Pratt & Whitney de pervane grubunun oluşturulmasında yer aldı. R-2000-7 motorları için bir senkronizör, beş katlı dişli kutuları, hasar veya aşırı ısınma durumunda iki motordan birinin kapanmasını sağlayan debriyajlar tasarladı ve üretti. Uzmanlar ayrıca, uzun süreli uçuş sırasında yüksek saldırı açılarında (bir helikopterde havadayken 90 ° 'ye kadar) motorlara güç vermeyi mümkün kılan, temelde yeni bir yakıt sisteminin tasarlanmasına yardımcı oldu.
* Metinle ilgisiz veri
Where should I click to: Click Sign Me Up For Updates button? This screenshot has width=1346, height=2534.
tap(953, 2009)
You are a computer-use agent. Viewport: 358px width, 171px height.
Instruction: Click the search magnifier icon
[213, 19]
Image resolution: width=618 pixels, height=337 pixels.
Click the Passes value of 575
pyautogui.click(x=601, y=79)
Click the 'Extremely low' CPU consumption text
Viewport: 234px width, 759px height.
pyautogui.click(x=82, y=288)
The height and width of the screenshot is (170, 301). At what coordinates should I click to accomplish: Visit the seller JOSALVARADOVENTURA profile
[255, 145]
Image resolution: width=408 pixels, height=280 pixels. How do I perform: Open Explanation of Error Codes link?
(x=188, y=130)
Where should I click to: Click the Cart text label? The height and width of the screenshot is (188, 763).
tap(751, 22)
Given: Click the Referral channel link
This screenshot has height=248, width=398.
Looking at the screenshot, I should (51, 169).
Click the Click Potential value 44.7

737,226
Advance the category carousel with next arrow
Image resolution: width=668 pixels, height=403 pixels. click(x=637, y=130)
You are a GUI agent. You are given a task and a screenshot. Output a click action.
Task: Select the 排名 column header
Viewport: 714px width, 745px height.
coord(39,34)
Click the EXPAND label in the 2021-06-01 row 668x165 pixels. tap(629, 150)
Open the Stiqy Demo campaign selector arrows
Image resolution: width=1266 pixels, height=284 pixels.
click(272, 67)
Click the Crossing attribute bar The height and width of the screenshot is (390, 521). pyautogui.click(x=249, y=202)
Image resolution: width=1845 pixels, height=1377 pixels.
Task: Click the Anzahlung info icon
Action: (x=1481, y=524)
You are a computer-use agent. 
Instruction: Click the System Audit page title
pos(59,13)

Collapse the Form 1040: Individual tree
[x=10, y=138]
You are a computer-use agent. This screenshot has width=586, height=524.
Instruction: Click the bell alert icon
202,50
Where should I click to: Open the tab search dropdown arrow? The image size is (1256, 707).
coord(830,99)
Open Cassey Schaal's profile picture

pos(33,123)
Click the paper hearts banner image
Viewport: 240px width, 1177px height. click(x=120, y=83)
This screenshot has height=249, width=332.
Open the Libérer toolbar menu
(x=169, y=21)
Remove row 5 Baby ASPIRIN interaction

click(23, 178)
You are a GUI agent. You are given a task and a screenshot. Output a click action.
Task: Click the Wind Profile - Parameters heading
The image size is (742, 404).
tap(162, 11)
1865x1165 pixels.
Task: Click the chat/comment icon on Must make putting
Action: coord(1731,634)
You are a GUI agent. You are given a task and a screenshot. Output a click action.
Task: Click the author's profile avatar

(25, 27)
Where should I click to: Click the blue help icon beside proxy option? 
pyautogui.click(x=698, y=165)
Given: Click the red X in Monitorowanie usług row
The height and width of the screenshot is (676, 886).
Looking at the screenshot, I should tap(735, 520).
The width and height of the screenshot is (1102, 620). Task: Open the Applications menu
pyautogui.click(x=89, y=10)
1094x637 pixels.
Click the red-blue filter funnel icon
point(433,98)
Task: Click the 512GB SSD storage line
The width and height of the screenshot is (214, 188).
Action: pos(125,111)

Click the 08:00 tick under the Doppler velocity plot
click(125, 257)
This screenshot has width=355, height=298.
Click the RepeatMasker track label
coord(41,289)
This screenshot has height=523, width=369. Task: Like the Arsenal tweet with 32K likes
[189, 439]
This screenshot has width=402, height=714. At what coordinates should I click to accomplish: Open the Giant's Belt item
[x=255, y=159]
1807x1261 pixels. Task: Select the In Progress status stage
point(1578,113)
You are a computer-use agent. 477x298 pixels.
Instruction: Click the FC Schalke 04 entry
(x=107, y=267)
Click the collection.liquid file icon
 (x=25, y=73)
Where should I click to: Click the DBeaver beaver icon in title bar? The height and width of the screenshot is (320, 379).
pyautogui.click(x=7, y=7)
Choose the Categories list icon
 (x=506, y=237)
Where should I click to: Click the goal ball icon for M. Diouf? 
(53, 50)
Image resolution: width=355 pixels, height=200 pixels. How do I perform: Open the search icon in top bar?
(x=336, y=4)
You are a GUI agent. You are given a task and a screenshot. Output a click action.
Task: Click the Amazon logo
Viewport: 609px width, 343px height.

Harici formda, XF5U-1, V-I73'ü pratik olarak tekrarladı. Kontrol sistemi aynı kaldı. Pilotun gondol ve yarı monokok tasarımlı kanat gövdesi, çok dayanıklı ve oldukça hafif olan metalitten (iki katmanlı bir balsa ve alüminyum levha paneli) yapılmıştır. Kanat gövdesine gömülü motorlar iyi erişime sahipti. 12,7 mm kalibreli 6 Colt-Browning makineli tüfek ve 200 tur mühimmat tedarik edilmesi planlandı. dördü üretim araçlarında 20-mm Ford-Pontiac M 39A toplarıyla değiştirmek istedikleri namluda, o zamana kadar hala geliştirilmekte olan.